Hi Petrucciowns,
I don't think I can spend too much more time on this thread, so I'll go through a bunch of stuff, just to make sure we're on the same page. It could be that you already know all of this stuff, but I'll go through it anyway. In an AC circuit, quantities are time-varying in a sinusoidal way. For example, the source voltage might be described using the following functional form:
[tex]v(t) = V_0 \cos(\omega t + \phi)[/tex]
In this case, [itex]V_0[/itex] describes the amplitude of the oscillation, and [itex]\phi[/itex] describes the initial phase of the oscillation. For mathematical convenience (and this does afford a
great deal of convenience), we can describe the oscillating quantity using a complex number [itex]\tilde{V}[/itex] such that:
[tex]\tilde{V}(t) \equiv V_0 e^{i (\omega t + \phi)}[/tex]
where this complex quantity has been defined in such a way that its
real part is the measurable physical quantity of interest:
[tex]v(t) = Re[\tilde{V}(t)][/tex]
This last relation just comes from the definition of a complex exponential. We can rewrite the complex quantity as:
[tex]\tilde{V}(t) =[V_0 e^{i \phi}]e^{i \omega t}[/tex]

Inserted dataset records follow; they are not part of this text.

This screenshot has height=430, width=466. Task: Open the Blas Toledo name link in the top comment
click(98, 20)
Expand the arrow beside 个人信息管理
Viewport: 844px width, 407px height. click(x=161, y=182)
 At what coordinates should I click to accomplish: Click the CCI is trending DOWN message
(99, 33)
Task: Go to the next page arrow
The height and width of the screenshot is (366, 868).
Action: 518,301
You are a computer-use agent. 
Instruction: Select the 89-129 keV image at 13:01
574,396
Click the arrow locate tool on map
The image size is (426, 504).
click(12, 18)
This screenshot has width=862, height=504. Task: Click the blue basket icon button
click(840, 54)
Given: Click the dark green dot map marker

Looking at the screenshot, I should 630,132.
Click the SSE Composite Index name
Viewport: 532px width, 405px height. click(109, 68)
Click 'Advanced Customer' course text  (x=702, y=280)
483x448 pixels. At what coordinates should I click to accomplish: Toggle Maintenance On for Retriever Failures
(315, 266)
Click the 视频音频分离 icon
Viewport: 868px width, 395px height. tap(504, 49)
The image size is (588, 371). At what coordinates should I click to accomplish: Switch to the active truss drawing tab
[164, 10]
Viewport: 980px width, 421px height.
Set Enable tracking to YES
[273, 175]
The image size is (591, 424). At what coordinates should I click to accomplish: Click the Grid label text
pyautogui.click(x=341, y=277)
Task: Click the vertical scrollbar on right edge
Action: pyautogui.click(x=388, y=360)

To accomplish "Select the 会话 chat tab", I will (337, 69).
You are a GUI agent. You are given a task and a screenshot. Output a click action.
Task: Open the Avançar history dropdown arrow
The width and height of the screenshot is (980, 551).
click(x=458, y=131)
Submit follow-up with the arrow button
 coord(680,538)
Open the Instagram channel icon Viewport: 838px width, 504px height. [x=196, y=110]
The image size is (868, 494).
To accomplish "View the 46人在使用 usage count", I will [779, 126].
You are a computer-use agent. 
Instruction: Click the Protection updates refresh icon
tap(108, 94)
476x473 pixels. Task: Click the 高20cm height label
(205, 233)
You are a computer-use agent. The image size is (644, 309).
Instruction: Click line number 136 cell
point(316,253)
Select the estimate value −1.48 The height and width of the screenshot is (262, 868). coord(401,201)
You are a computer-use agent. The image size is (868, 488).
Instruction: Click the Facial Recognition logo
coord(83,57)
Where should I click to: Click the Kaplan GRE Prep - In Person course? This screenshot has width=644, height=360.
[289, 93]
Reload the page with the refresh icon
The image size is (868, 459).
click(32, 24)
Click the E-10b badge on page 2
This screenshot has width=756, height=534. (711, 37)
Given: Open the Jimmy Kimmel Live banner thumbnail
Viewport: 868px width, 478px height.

The quantity in square brackets is a complex number in polar form called a phasor. Like any complex number, a phasor is a vector in the complex plane. Also like any complex number, it can be thought of as two real numbers, the magnitude and the phase (which descibe its length and its angle from the positive real axis respectively). These two numbers are exactly the two numbers that we need to fully-describe the sinusoidal osciallation; the magnitude of the phasor is the amplitude of the oscillation, and the phase of the phasor is the phase of the oscilllation. So we're expressing the information in the most compact possible way. By the way, the time-varying exponential factor in the expression above simply has the effect of causing the phasor to rotate counterclockwise in the complex plane with angular speed [itex]\omega[/itex]. As a result, its real part (i.e. the projection of the vector onto the real axis) will vary in length sinusoidally exactly as expected. One final note about phasors: sometimes, instead of writing them the way I did in the square brackets above, they are written as follows:
[tex]V_0 \angle \phi[/tex]
Now that all of that is out of the way, we see that in order to calculate the power, we must calculate the power. As far as I have been able to determine, there are two ways to do this. An easy way and a hard way.
The Easy Way
We can use another complex quantity, the apparent power,
S, as a convenient formulation of what is going on.
S is defined as
P +
iQ, where
P is the true power (the power available to do work on a load), and
Q is the reactive power. Reactive power arises from the fact that the voltage and current are not in phase, and are therefore sometimes in the opposite direction, meaning that energy is being stored rather than used up. This energy is just being shuffled back and forth between reactive elements in the circuit, not doing anything useful. I have found out that in terms of the complex voltage and current, the definition of S is:
[tex]S = \frac{\tilde{V}\tilde{I}^*}{2}[/tex]
Here the * denotes the complex conjugate. Let's say the phase difference between the voltage and current is [itex]\Delta \phi[/itex]. Therefore:
[tex]S = \frac{V_0 e^{i\omega t} I_0 e^{-i(\omega t + \Delta \phi)}}{2} = \frac{V_0 I_0}{2}e^{-i \Delta \phi}[/tex]
We know that the power, P, is the real part of S. Hence,
[tex]P = \frac{V_0 I_0}{2} \cos(\Delta \phi)[/tex]
Here, [itex]\cos(\Delta \phi)[/itex] is the power factor. The problem is that when you try these with the given numbers, you don't get the right answer:
P = (100 V)(2.32 A)(0.661)/2 = 76.676 W
The only thing I can think of is that maybe the given numbers are NOT amplitudes. Sometimes the stated voltage and current values are RMS values. In other words, the phasor is being stated in the form:
[tex]V_{\textrm{RMS}} \angle \phi[/tex]
Although RMS values are useful, I think that using them with the phasor notation is confusing and doesn't make sense when you think about what the magnitude of the phasor is supposed to mean. In any case, since these are sinusoids, the RMS values are smaller than the amplitudes by a factor of root 2.
[tex]P = \frac{V_0 I_0}{2} \cos(\Delta \phi) = \frac{V_0}{\sqrt{2}} \frac{I_0}{\sqrt{2}} \cos(\Delta \phi) \equiv V_{\textrm{RMS}} I_{\textrm{RMS}} \cos(\Delta \phi)[/tex]
So we are left with the standard result the the real power is the product of the RMS voltage with the RMS current, multiplied by the power factor. So, redoing the calculation, assuming the values given are RMS values already, we get:
P = (100 V)(2.32 A)(0.661) = 153.352 W
This is the closest I can get to the answer you have written.